Liquid fuels are humanities’ favorite energy storage – so far.  The electrical storage research field is the single most exciting research business for 2009.  We saw air battery technologies in both zinc and lithium metals gain traction and fast funding opportunities.  Consortiums have formed, the most notable one led by IBM.  Chemical electron storage research has just hit the fast lane for batteries.

The capacitor arena seems dominated by Eestor and their still ‘secret’ capacitor.  This firm is another ‘doubt is passing by’ technology.  At the scale of investors, executives and signed non-disclosure parties in on the developments, there is something huge going on there.  There are competitive answers too.  Carbon capacitors at very low price points can get to market if the funding gets to the innovators.  Should Eestor come out functioning the investment money should flow heavily.  Cheap electron storage is the salvation for all intermittent power production. There’s getting to be an awful lot of investment in intermittent power production and should a really disruptive technology such as BlackLight go to market whole industries will be headed for dire straights with a need for storage.
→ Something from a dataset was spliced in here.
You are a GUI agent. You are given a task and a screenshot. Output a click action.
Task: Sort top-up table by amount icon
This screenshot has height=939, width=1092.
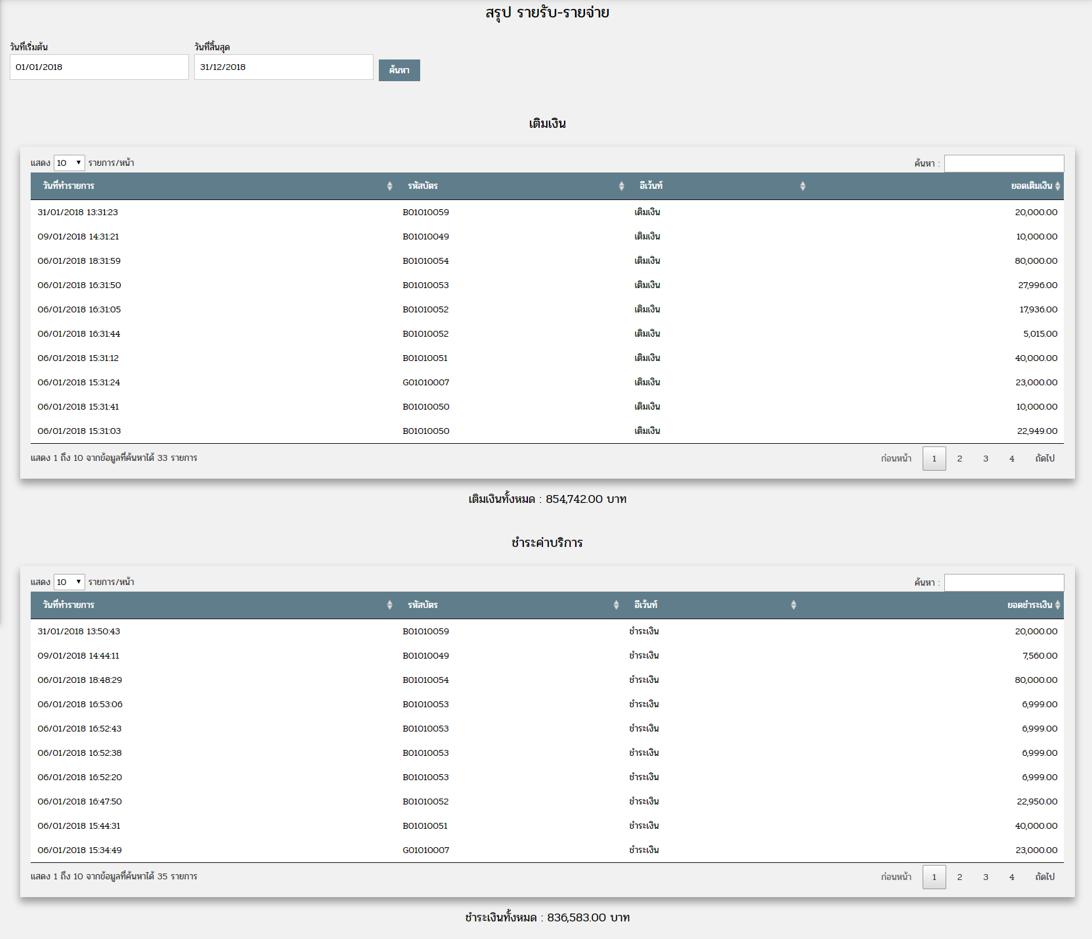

That’s the good stuff, now for the worst of the bad.  The limitation on humanities’ creativity is the capacity of the individual mind for imagination.  Societies that seed and nurture those minds are going to lead, prosper and grow pulling the whole of the world along.  The U.S. has had the leadership for generations.  But somehow the electorate chose an administration that has an ideology that puts the consensus of decisions in the government’s hands.  2009 could not have been a more clear demonstration.  A year has been lost to the attempt, which astonishingly looks like it will succeed, to seize one seventh of the national economy moving a huge share of the freely chosen individual decisions into bureaucratic hands.  Choice and self-determination is being replaced by law, regulations, bureaucrats and documentation requiring individual compliance.  No more destructive social choice could do more harm to so many individuals.

This is a demonstration of the central control danger to human progress.  Entrenchment, either from a political agenda seeking power and rents, or the idea in science from the past denying new ideas be they a fact, a fiction or a sham, or an industry rich in influence closing opportunity to better ways or just plain ol’ human intransigence – the past year is a warning.  The U.S. is showing its age, fearfulness and corruption.

The worry should go across the entire energy and fuel territory from investors, lenders and management to workers, consumers and ultimately the researcher, innovator and creative minds in every field of endeavor.

Wealth creation and capital formation are the engines of prosperity. They can exist only when risks offer great rewards.  Centralizing power, in any industry, is a cold shower warning of a drowning.  Wealth will move to safety when threatened and the U.S. electorate has just threatened itself with dire results likely on the way.

2010 doesn’t hold quite the promise of 2009.  The profits are smaller, the government has changed priorities, and risks seem larger compared to the rewards.  Maybe it’s just a recession without leadership answers that make much sense.  But the seeding for 2009s results were in the past years, 2010 will be in part the choices made in 2009.  And the seeding rate is sinking.


Comments

2 Comments so far

  1. Frank on January 5, 2010 7:24 PM
  2. Matt on January 6, 2010 10:57 AM

    The black swans are swimming and confounding naysayer physicists. The community college science lab fusion actually is working. And, the black light thingamajig seems to work as well.

    1/2 of all the humans on earth currently heat and cook with wood or dung. Their chance at a decent life may be on the horizon.